As you can tell from the example above, the create-object.js is a more generalized form of the JavaScript introduced earlier. The create method uses three arguments: a source URL, a root element, and a callback to invoke when finished. The callback gets called with two arguments: a reference to the newly created object and the source URL used.

This means that each time addUfo or addRocket functions are called, the itemAdded function will be called when the new object has been created. The latter will append the object reference and source URL to the objectsModel model.

The objectsModel can be used in many ways. In the example in question, the clearItems function relies on it. This function demonstrates two things. First, how to iterate over the model and perform a task, i.e. calling the destroy function for each item to remove it. Secondly, it highlights the fact that the model is not updated as objects are destroyed. Instead of removing the model item connected to the object in question, the obj property of that model item is set to null. To remedy this, the code explicitly has to clear the model item as the objects are removed.

function clearItems() {
    while(objectsModel.count > 0) {
        objectsModel.get(0).obj.destroy()
        objectsModel.remove(0)
    }
}

Having a model representing all dynamically created items, it is easy to create a function that serializes the items. In the example code, the serialized information consists of the source URL of each object along its x and y properties. These are the properties that can be altered by the user. The information is used to build an XML document string.

function serialize() {
    var res = "<?xml version=\"1.0\" encoding=\"utf-8\"?>\n<scene>\n"

    for(var ii=0; ii < objectsModel.count; ++ii) {
        var i = objectsModel.get(ii)
        res += "  <item>\n    <source>" + i.source + "</source>\n    <x>" + i.obj.x + "</x>\n    <y>" + i.obj.y + "</y>\n  </item>\n"
    }

    res += "</scene>"

    return res
}

TIP

Currently, the XmlListModel of Qt 6 lacks the xml property and get() function needed to make serialization and deserialization work.

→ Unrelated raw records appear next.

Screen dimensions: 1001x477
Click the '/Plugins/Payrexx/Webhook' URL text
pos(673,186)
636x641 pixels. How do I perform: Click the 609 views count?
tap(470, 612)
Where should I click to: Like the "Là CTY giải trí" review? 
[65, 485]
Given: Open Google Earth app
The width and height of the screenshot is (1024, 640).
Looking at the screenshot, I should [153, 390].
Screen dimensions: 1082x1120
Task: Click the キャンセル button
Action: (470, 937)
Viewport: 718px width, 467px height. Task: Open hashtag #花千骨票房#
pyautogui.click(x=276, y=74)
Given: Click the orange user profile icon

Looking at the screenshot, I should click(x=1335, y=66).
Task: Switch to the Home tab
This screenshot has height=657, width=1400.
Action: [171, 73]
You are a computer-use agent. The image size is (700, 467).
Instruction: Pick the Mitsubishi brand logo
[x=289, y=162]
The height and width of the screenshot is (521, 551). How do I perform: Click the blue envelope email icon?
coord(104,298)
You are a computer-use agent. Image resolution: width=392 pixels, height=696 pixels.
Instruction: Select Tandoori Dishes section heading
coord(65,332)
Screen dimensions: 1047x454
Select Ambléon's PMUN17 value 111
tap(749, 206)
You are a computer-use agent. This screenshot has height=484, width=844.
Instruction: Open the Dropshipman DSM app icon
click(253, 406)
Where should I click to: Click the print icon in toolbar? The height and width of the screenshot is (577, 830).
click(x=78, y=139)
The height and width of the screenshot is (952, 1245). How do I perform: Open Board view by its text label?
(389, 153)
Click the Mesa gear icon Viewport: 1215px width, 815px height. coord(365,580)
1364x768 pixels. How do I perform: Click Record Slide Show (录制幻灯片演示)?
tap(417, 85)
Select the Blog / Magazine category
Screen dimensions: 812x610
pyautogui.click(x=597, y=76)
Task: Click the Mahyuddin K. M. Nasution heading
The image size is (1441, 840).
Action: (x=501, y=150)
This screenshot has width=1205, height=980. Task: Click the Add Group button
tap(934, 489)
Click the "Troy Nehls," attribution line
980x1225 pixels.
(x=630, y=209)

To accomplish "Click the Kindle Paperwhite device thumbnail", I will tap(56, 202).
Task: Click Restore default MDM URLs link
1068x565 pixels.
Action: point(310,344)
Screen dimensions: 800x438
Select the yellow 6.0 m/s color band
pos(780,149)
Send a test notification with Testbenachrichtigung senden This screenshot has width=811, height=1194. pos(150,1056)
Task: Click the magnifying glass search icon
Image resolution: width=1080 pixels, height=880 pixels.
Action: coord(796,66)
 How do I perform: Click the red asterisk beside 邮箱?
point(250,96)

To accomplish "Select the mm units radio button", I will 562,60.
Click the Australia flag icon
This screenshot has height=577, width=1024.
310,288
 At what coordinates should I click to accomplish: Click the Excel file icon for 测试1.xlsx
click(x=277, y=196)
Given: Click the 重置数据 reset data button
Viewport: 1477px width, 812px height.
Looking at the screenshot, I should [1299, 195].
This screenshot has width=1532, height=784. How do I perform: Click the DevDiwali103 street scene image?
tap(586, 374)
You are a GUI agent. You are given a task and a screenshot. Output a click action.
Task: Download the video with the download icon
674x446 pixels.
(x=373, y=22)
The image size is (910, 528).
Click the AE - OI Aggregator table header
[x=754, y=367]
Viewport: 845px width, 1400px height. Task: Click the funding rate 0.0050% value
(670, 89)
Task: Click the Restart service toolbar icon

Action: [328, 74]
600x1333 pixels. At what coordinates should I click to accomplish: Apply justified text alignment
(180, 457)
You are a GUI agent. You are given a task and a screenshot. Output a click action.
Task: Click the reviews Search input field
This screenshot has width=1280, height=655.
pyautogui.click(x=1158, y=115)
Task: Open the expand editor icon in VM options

The XML document string can be used with an XmlListModel by setting the xml property of the model. In the code below, the model is shown along the deserialize function. The deserialize function kickstarts the deserialization by setting the dsIndex to refer to the first item of the model and then invoking the creation of that item. The callback, dsItemAdded then sets that x and y properties of the newly created object. It then updates the index and creates the next object, if any.

XmlListModel {
    id: xmlModel
    query: "/scene/item"
    XmlListModelRole { name: "source"; elementName: "source" }
    XmlListModelRole { name: "x"; elementName: "x" }
    XmlListModelRole { name: "y"; elementName: "y" }
}

function deserialize() {
    dsIndex = 0
    CreateObject.create(xmlModel.get(dsIndex).source, root, dsItemAdded)
}

function dsItemAdded(obj, source) {
    itemAdded(obj, source)
    obj.x = xmlModel.get(dsIndex).x
    obj.y = xmlModel.get(dsIndex).y

    dsIndex++

    if (dsIndex < xmlModel.count) {
        CreateObject.create(xmlModel.get(dsIndex).source, root, dsItemAdded)
    }
}

property int dsIndex

The example demonstrates how a model can be used to track created items, and how easy it is to serialize and deserialize such information. This can be used to store a dynamically populated scene such as a set of widgets. In the example, a model was used to track each item.

An alternate solution would be to use the children property of the root of a scene to track items. This, however, requires the items themselves to know the source URL to use to re-create them. It also requires us to implement a way to be able to tell dynamically created items apart from the items that are a part of the original scene, so that we can avoid attempting to serialize and later deserialize any of the original items.